Solar system with eight planets like ours found

The new solar system with 8 planets. ©AFP

An 8th planet has been found in a faraway solar system, matching our own in numbers. Even more amazingly, machines and not humans made the discovery.

NASA joined with Google on Thursday to announce the finding.

This 8th planet orbits the star known as Kepler-90, some 2,545 light-years away.

Like Earth, this new planet, Kepler-90i, is the 3rd rock from its sun. But it’s much closer to its sun, orbiting in just 14 days, and therefore a scorching 800 degrees Fahrenheit (427 Celsius) at the surface. In fact, all eight planets are bunched around this star, orbiting closer than Earth does to our sun.

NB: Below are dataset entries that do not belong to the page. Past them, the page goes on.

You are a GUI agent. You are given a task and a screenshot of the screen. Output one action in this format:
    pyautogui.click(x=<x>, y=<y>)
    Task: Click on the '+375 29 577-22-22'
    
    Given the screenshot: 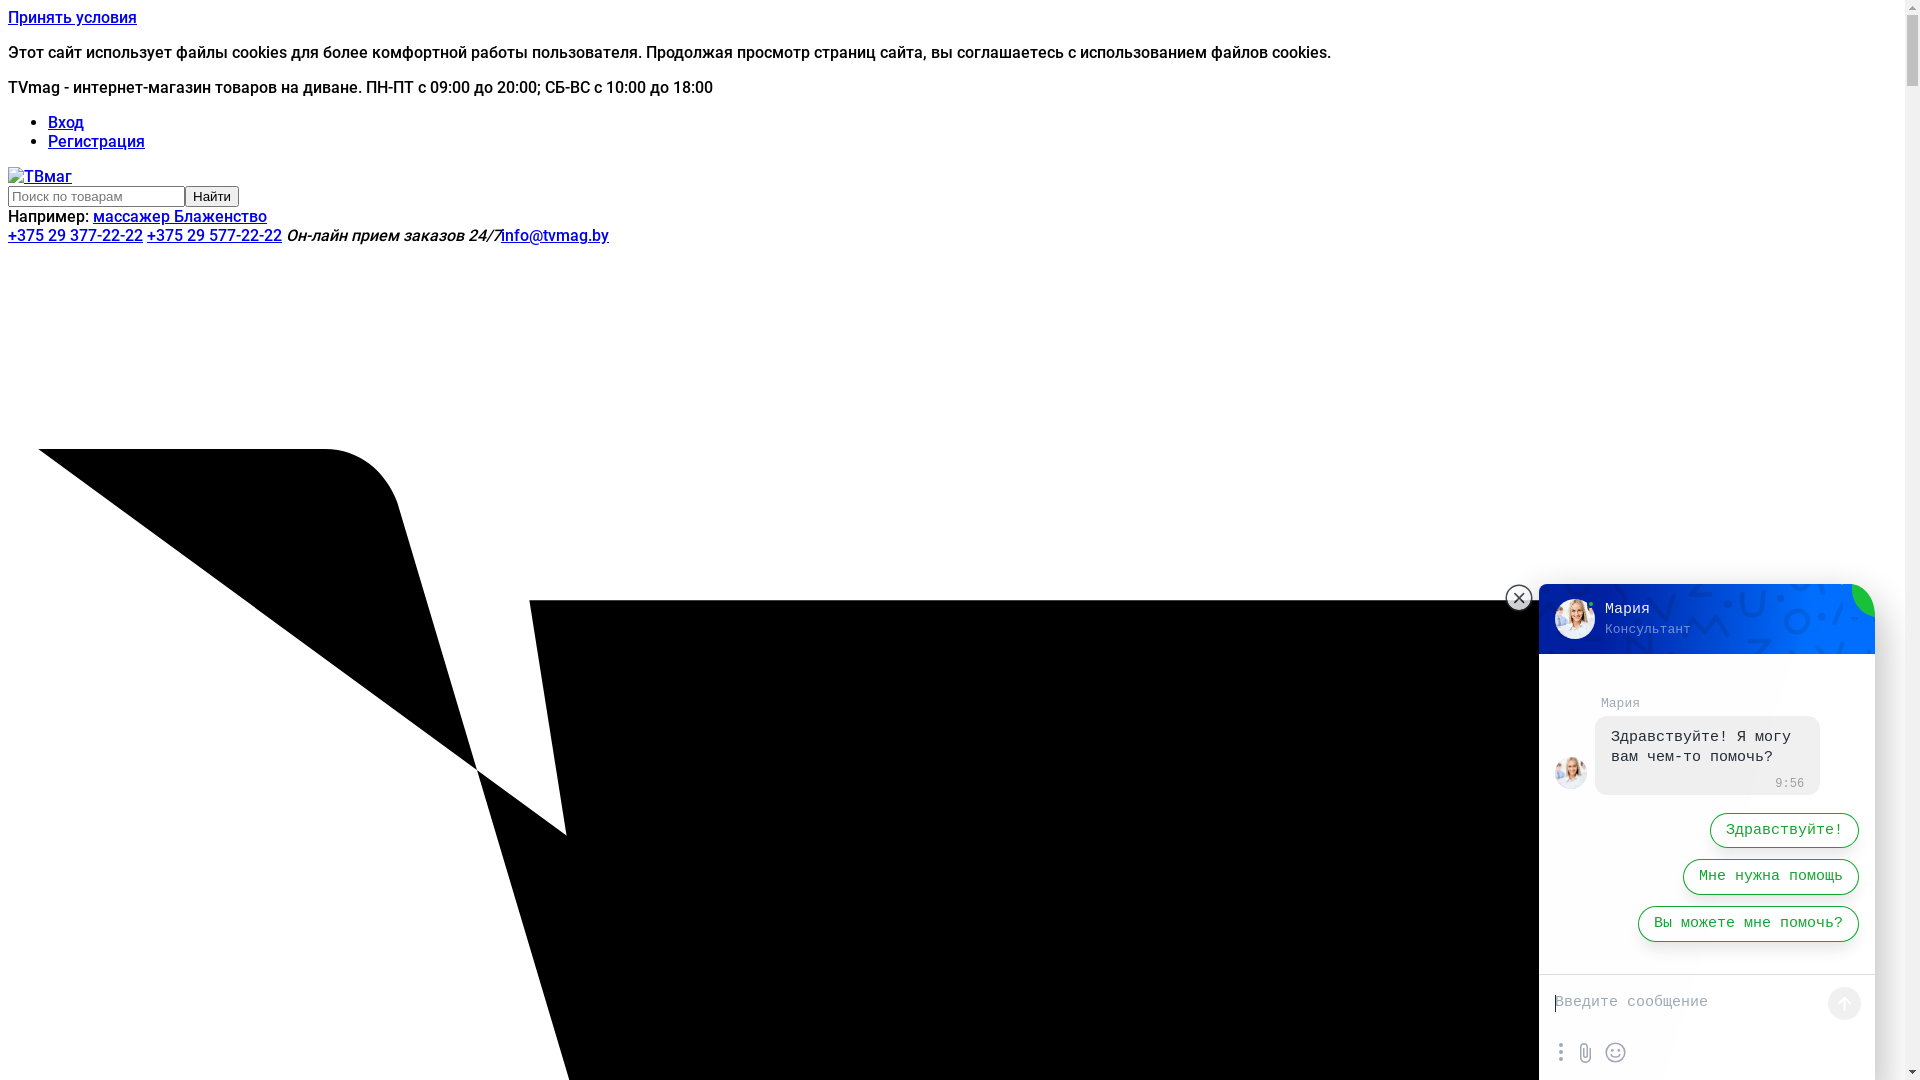 What is the action you would take?
    pyautogui.click(x=214, y=234)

This is the only 8-planet solar system found like ours, so far, tying for the most planets observed around a single star. Our solar system had nine planets until Pluto was demoted to a dwarf planet in 2006 by the International Astronomical Union, a decision that still stands.

Google used data collected by NASA’s planet hunter, the Kepler Space Telescope, to develop its machine-learning computer program. It focuses on weak planetary signals, so feeble and numerous it would take humans considerable time to examine.

While machine learning has been used before in the search for planets beyond our solar system, it's believed to be the first time an artificial neural network such as this has been used to find a new world.